ArangoDB supports scaling horizontally and vertically, and each supported data model has different properties when scaling to large datasets

Horizontal and vertical scalability

ArangoDB is a distributed database system supporting multiple data models, and can thus be scaled horizontally, that is, by using many servers, typically based on commodity hardware. This approach not only delivers performance as well as capacity improvements, but also achieves resilience by means of replication and automatic fail-over. Furthermore, you can build systems that scale their capacity dynamically up and down automatically according to demand.

You can also scale ArangoDB vertically, that is, by using ever larger and more powerful servers. There is no built-in limitation in ArangoDB, for example, the server will automatically use more threads if more CPUs are present. However, scaling vertically has the disadvantage that the costs grow faster than linear with the size of the server, and none of the resilience and dynamical capabilities can be achieved in this way.

Key/value pairs

The key/value store data model is the easiest to scale. In ArangoDB, this is implemented in the sense that a document collection always has a primary key _key attribute and in the absence of further secondary indexes the document collection behaves like a simple key/value store.

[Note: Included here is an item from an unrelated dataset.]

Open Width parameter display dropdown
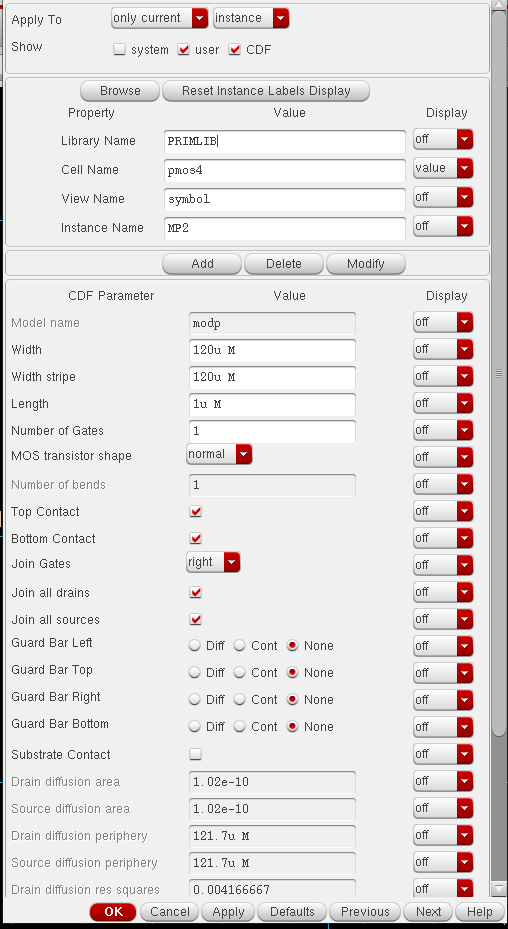 [443, 350]
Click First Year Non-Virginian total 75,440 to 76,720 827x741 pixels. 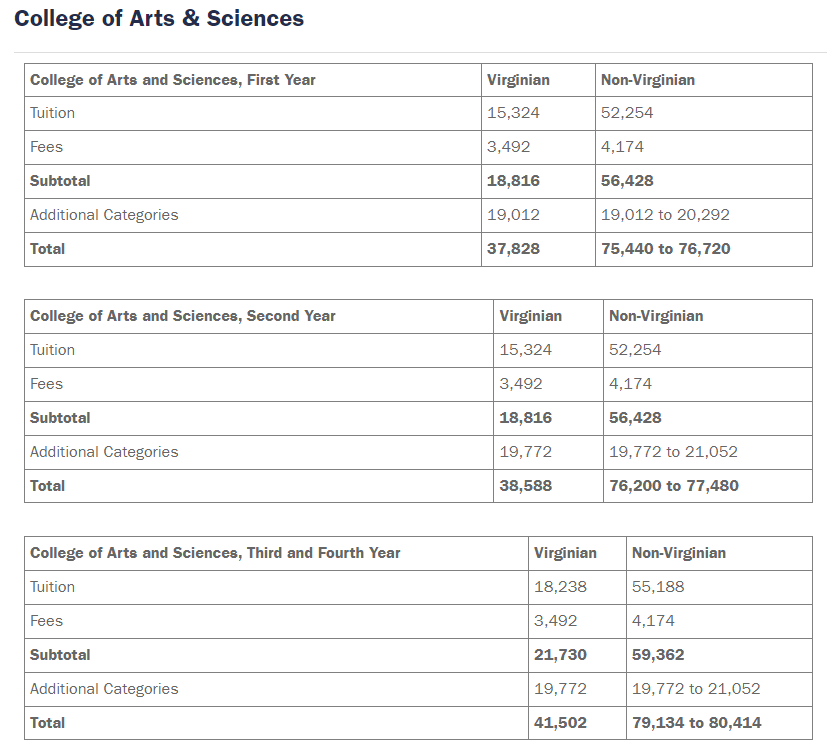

The only operations that are possible in this context are single key lookups and key/value pair insertions and updates. If _key is the only sharding attribute then the sharding is done with respect to the primary key and all these operations scale linearly. If the sharding is done using different shard keys, then a lookup of a single key involves asking all shards and thus does not scale linearly.

Document store

For the document store case even in the presence of secondary indexes essentially the same arguments apply, since an index for a sharded collection is simply the same as a local index for each shard. Therefore, single document operations still scale linearly with the size of the cluster, unless a special sharding configuration makes lookups or write operations more expensive.

Complex queries and joins

The AQL query language allows complex queries, using multiple collections, secondary indexes as well as joins. In particular with the latter, scaling can be a challenge, since if the data to be joined resides on different machines, a lot of communication has to happen. The AQL query execution engine organizes a data pipeline across the cluster to put together the results in the most efficient way. The query optimizer is aware of the cluster structure and knows what data is where and how it is indexed. Therefore, it can arrive at an informed decision about what parts of the query ought to run where in the cluster.

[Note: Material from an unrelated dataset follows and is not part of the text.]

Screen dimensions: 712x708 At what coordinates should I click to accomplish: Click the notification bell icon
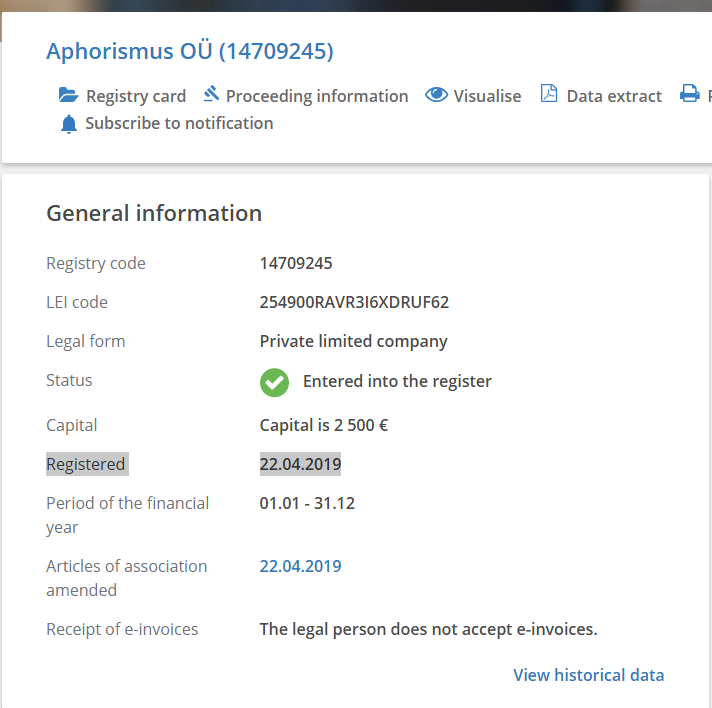[68, 124]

Nevertheless, for certain complicated joins, there are limits as to what can be achieved.

Graph database

Graph databases are particularly good at queries on graphs that involve paths in the graph of an a priori unknown length. For example, finding the shortest path between two vertices in a graph, or finding all paths that match a certain pattern starting at a given vertex are such examples.

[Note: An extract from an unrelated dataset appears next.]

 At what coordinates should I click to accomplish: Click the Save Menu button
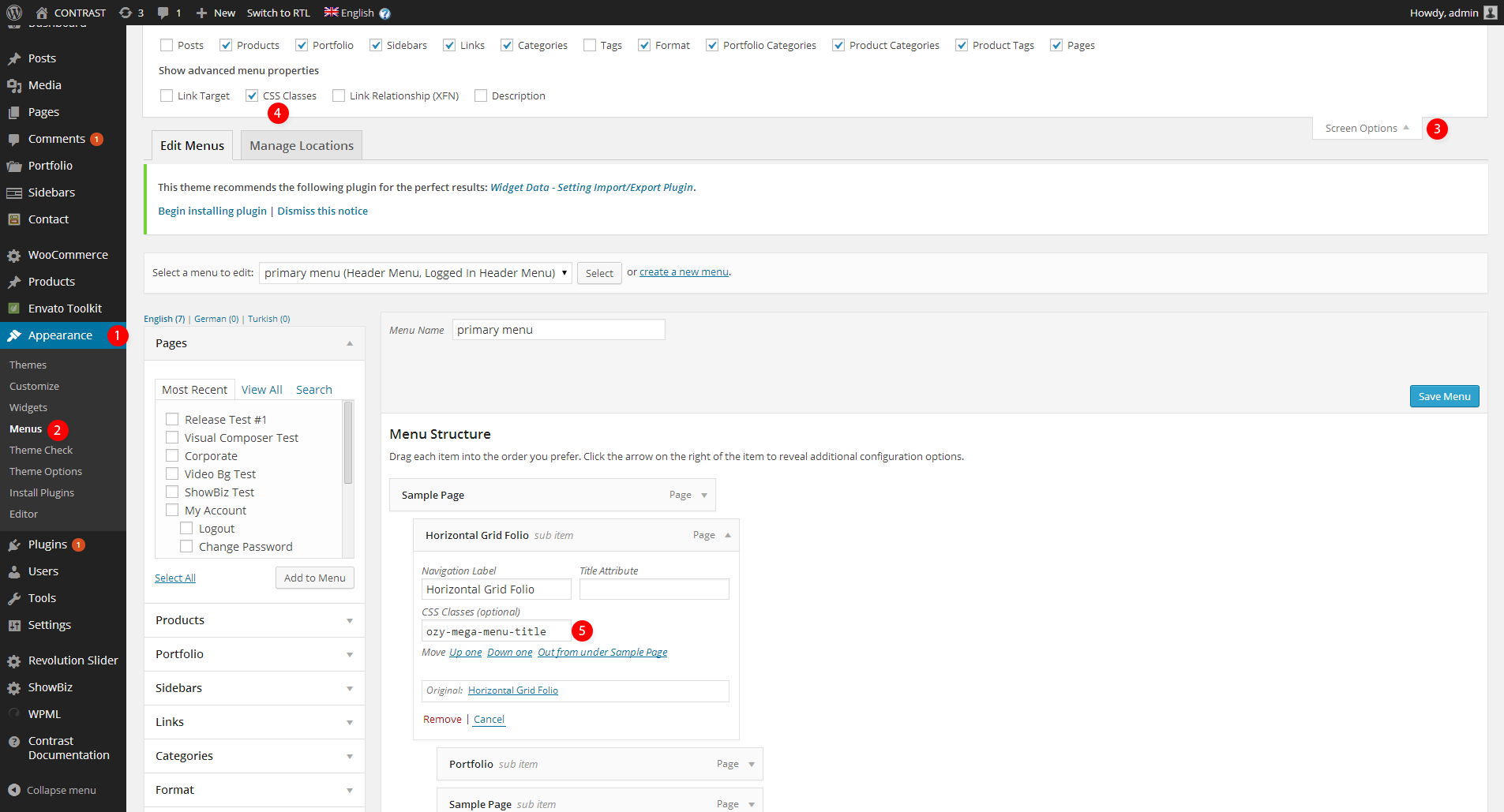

However, if the vertices and edges along the occurring paths are distributed across the cluster, then a lot of communication is necessary between nodes, and performance suffers. To achieve good performance at scale, it is therefore necessary to get the distribution of the graph data across the shards in the cluster right. Most of the time, the application developers and users of ArangoDB know best, how their graphs are structured. Therefore, ArangoDB allows users to specify, according to which attributes the graph data is sharded. A useful first step is usually to make sure that the edges originating at a vertex reside on the same cluster node as the vertex.